Only after hitting rock bottom did the former child celebrity begin to turn his life around. Going on the road as a motivational speaker, Rettig built a new career based upon newly discovered computer skills he developed building databases for his mailing lists.

Starting in the early 1980s, the star of Lassie shone once again as a computer programmer and author. He was one of the earliest employees of software company Ashton-Tate, and later founded software consulting firm Tom Rettig Associates.

In 1991, Rettig revisited his roots with a guest appearance in the series The New Lassie along with former co-star Jon Provost. Rettig’s new beginning was sadly cut short when he died of a heart attack in 1996 at age 54.

His ashes were scattered in the Pacific Ocean near his home in Marina Del Rey, with Lassie, a descendant of his TV sidekick, there to say goodbye.

In his later years, looking back on the elusive, fleeting nature of his childhood dreams, Rettig confided, ‘I wanted to be a real kid and see what the real world was like. I wanted to be one of those people I portrayed.'”

‘Artie, Gadge and Marilyn’ in North Jersey

Artie, Gadge, Marilyn and HUAC is a new play by Thom Molnyneaux, based on the love triangle between Elia Kazan, Arthur Miller and MM, and set against the background of the infamous ‘red-baiting’ era.

The play’s first public reading (with actress Lee Ann Hoover playing Monroe) will take place on December 27 (tomorrow night), at 8 pm in The Becton Theatre on the campus of Fairleigh Dickinson in Teaneck, North Jersey.

‘Blonde Bombshell Bursts Over Bement’

Marilyn arrives at Willard Airport, Illinois

A rare photo of Marilyn en route to Bement in 1955 has been posted at the East Illinois News-Gazette today:

“Marilyn Monroe made headlines — literally — when she arrived on Ozark Airlines at the University of Illinois Airport on Aug. 7, 1955. The movie star’s destination: Bement to judge a beard contest as part of the village’s centennial celebration. ‘Blonde Bombshell Bursts Over Bement’ blared the headline in The News-Gazette.”

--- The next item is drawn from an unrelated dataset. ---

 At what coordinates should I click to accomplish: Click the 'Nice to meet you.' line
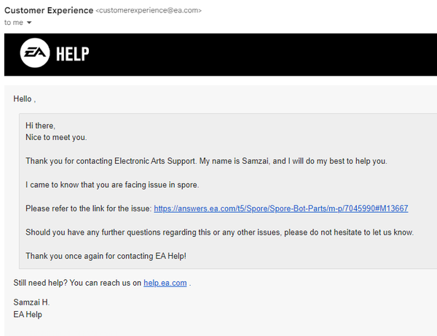56,138
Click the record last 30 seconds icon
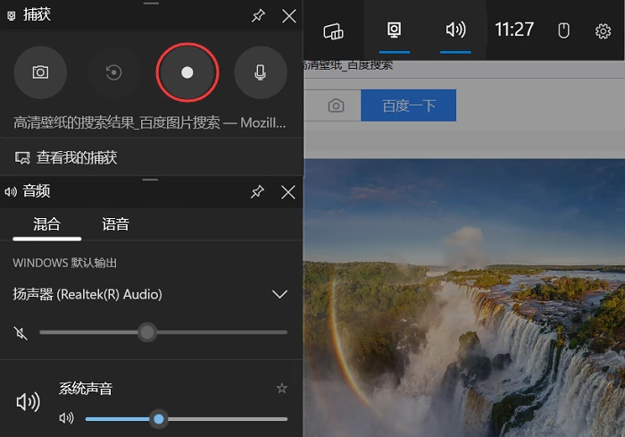The width and height of the screenshot is (625, 437). click(x=113, y=72)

Fox Publicist Julian Myers Dies

Legendary Hollywood Publicist Julian Myers showing his Amingo Day cufflinks

Writing for Deadline, Pete Hammond recalls his friend, Julian Myers – ‘the ultimate Hollywood press agent’ – who died on Saturday, December 21st.

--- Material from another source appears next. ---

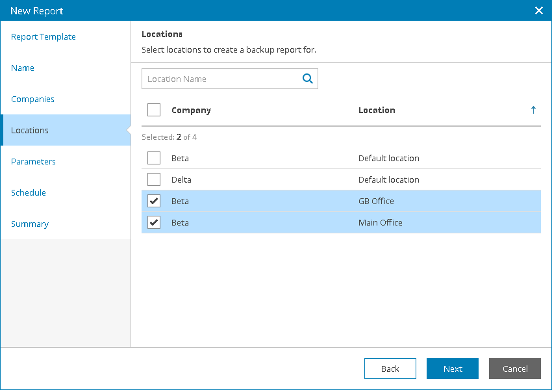Screen dimensions: 552x390
Task: Uncheck the Beta Main Office checkbox
Action: coord(154,222)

“He started off as nearly  a charter member of USC’s Film School in 1937 and then worked in Columbia’s story department , but it was landing his job  in the Fox publicity department in 1949 that really got things cooking for him. That was about the same time as Fox’s most famous star, Marilyn Monroe also started. Julian would often tell me about those days when he would have to go try to get the famously difficult actress out of bed and on to the set. He wasn’t her publicist as some outlets wrongly said in their headlines today, he was a loyal studio publicist – or more accurately press agent – who had 20th’s back in those days. One of his earliest encounters with her was in 1950 when she had a small role in the iconic Fox Oscar winner, All About Eve. In pure ‘press agent’ fashion he even got  the Hollywood Roosevelt Hotel to block  out all the letters in its neon sign except ‘EVE’ when the film had its premiere across the street at Grauman’s Chinese.”

Marilyn at the Oscars, 1951
Marilyn at the Oscars, 1951

Marilyn does not seem to have attended the premiere, captured on newsreel from November 13, 1950. However, she did later present an Oscar to Thomas H. Moulton for Best Sound Recording on the film.

Julian Myers worked at Fox until 1961. In 2013, Myers shared his memories of Marilyn in a TV interview. He recalled accompanying her to visit troops at San Pedro. (He may be referring to her visiting the USS Benham in 1951, or Camp Pendleton in 1952.)

En route, they stopped at a gas station where Marilyn spent 45 minutes in the powder room. Despite her tardiness, the troops loved her.

Myers remembered Marilyn as an insecure young woman who never thought of herself as a sex symbol. “I was the only guy trying to get her out of bed,” he joked, noting that he “was a happily married man.”